Work instruction: Leave every picture out, and print the full listing again exactly.
[Source data Boundary: Start]
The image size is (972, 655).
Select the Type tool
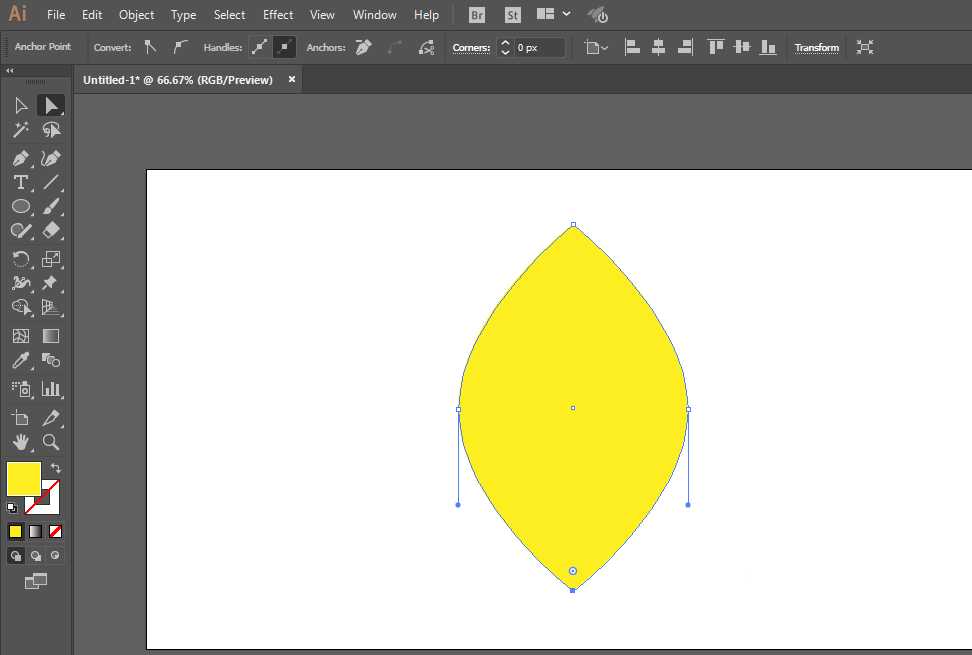tap(20, 183)
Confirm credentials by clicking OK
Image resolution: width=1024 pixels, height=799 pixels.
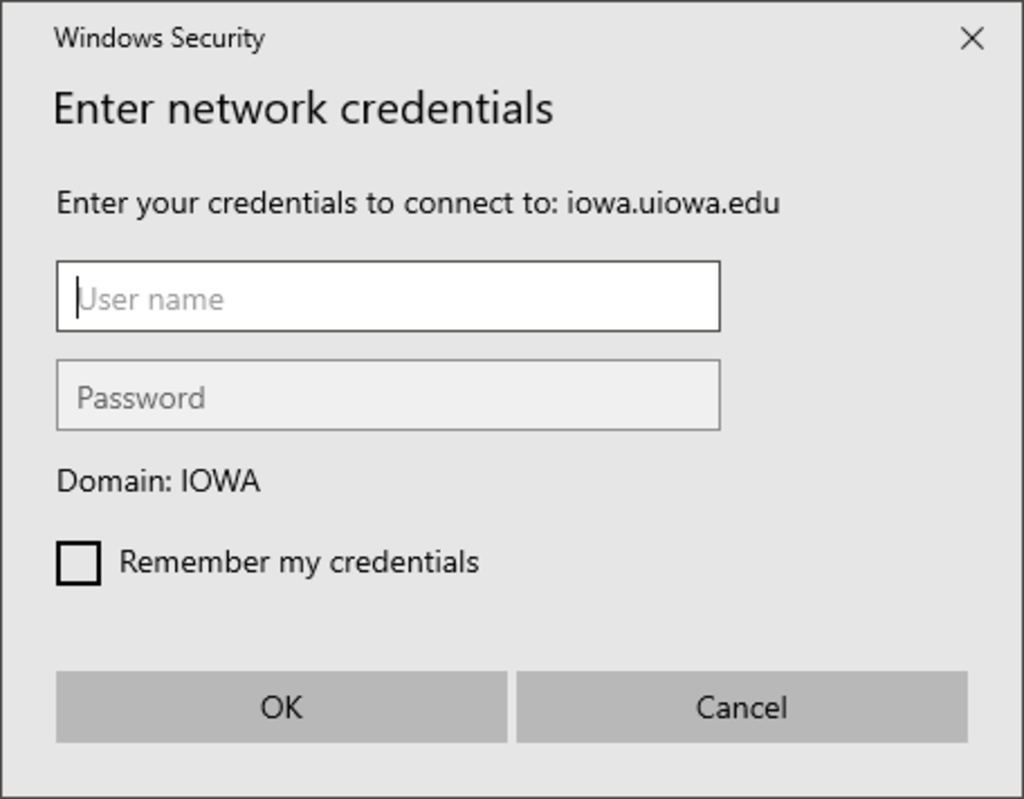[x=281, y=707]
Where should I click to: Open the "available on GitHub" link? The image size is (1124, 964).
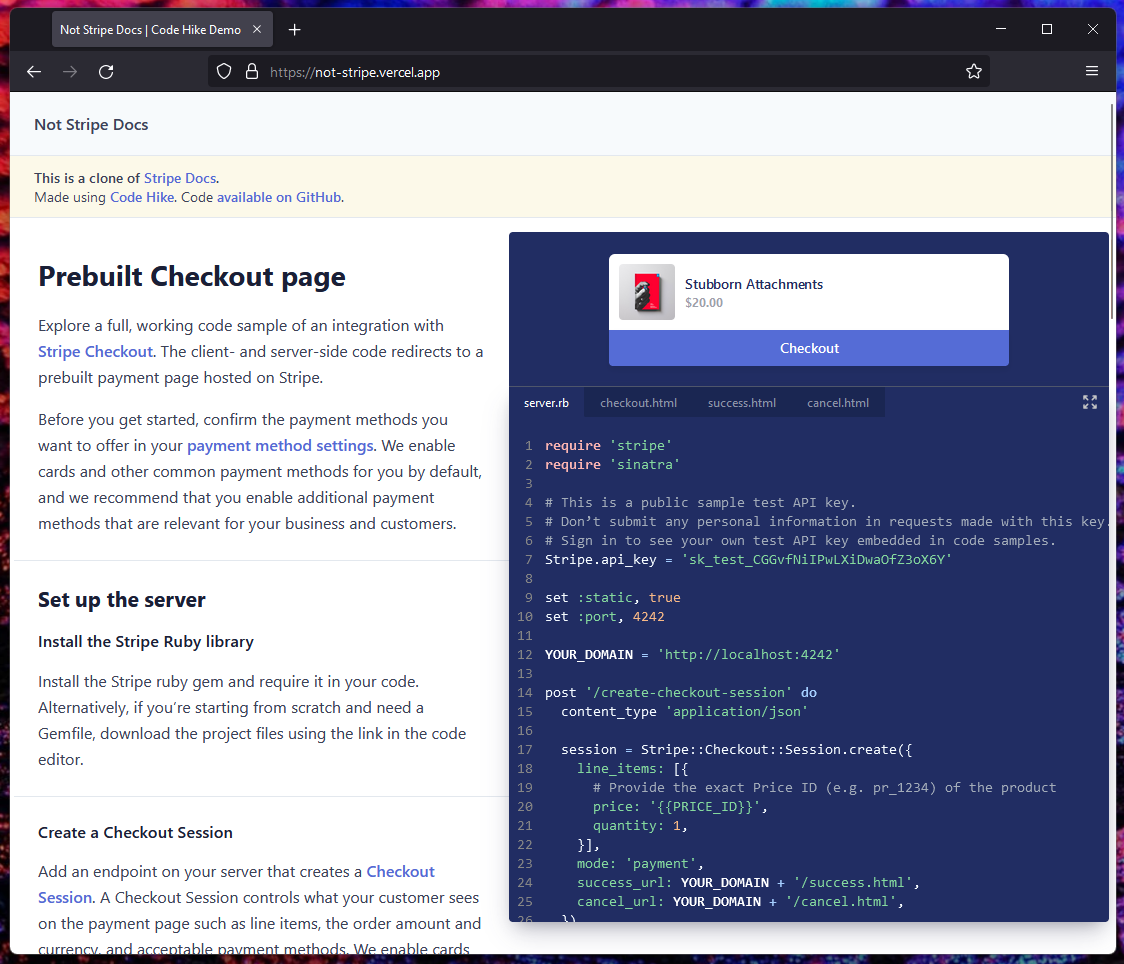[279, 197]
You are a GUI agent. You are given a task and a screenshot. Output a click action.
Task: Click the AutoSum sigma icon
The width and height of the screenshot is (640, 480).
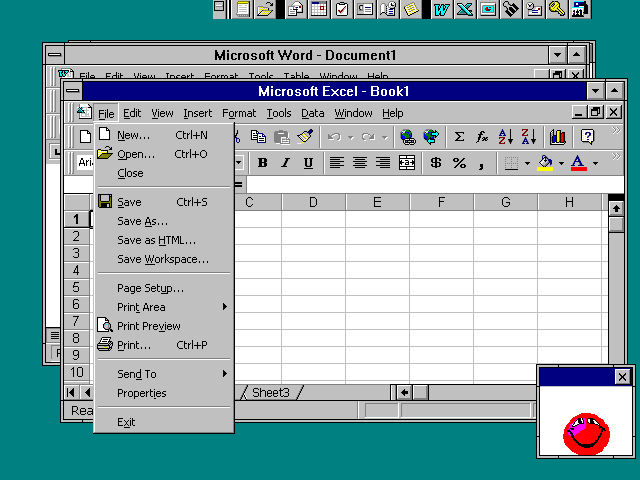tap(459, 137)
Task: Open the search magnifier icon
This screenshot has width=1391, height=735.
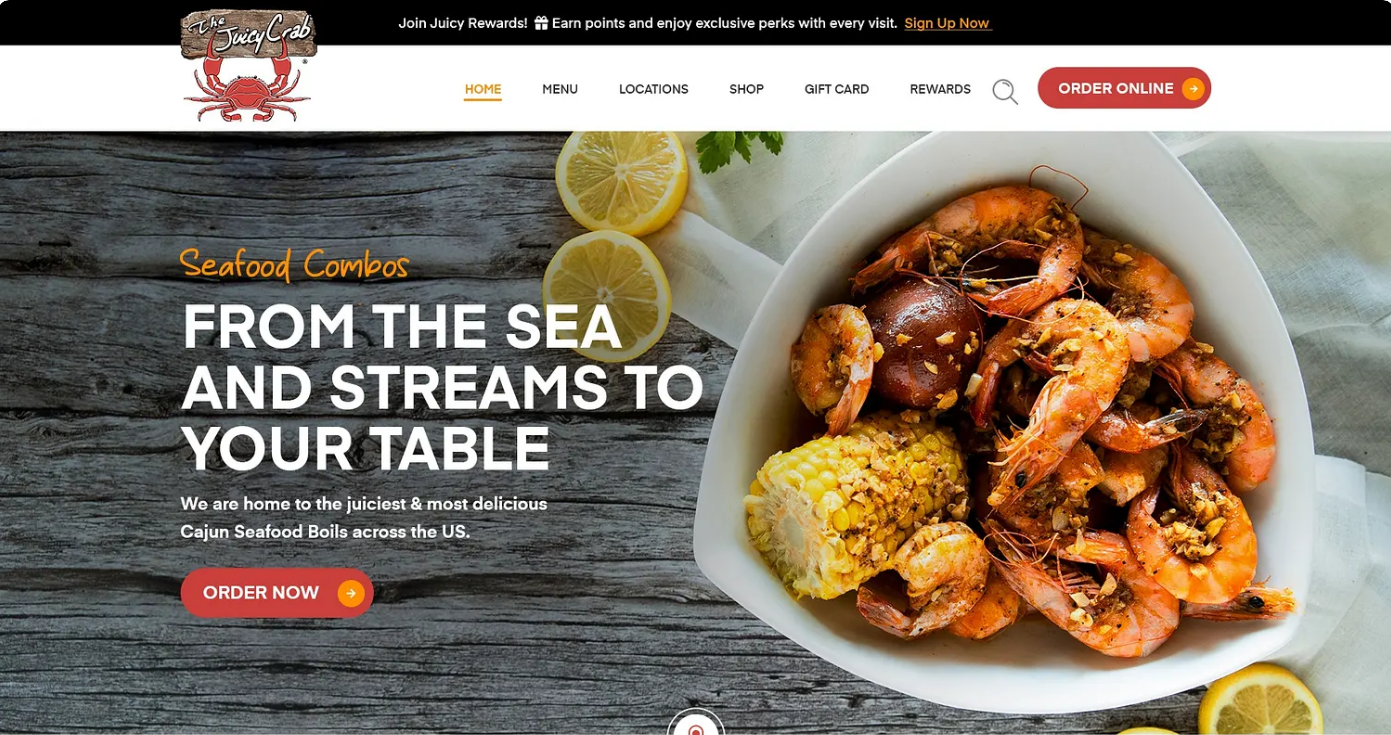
[Source data Boundary: End]
Written solution:
The image size is (972, 655).
Select the Type tool
tap(20, 183)
Confirm credentials by clicking OK
Image resolution: width=1024 pixels, height=799 pixels.
[x=281, y=707]
Where should I click to: Open the "available on GitHub" link? The image size is (1124, 964).
[279, 197]
You are a GUI agent. You are given a task and a screenshot. Output a click action.
Task: Click the AutoSum sigma icon
The width and height of the screenshot is (640, 480).
tap(459, 137)
Task: Open the search magnifier icon
This screenshot has width=1391, height=735.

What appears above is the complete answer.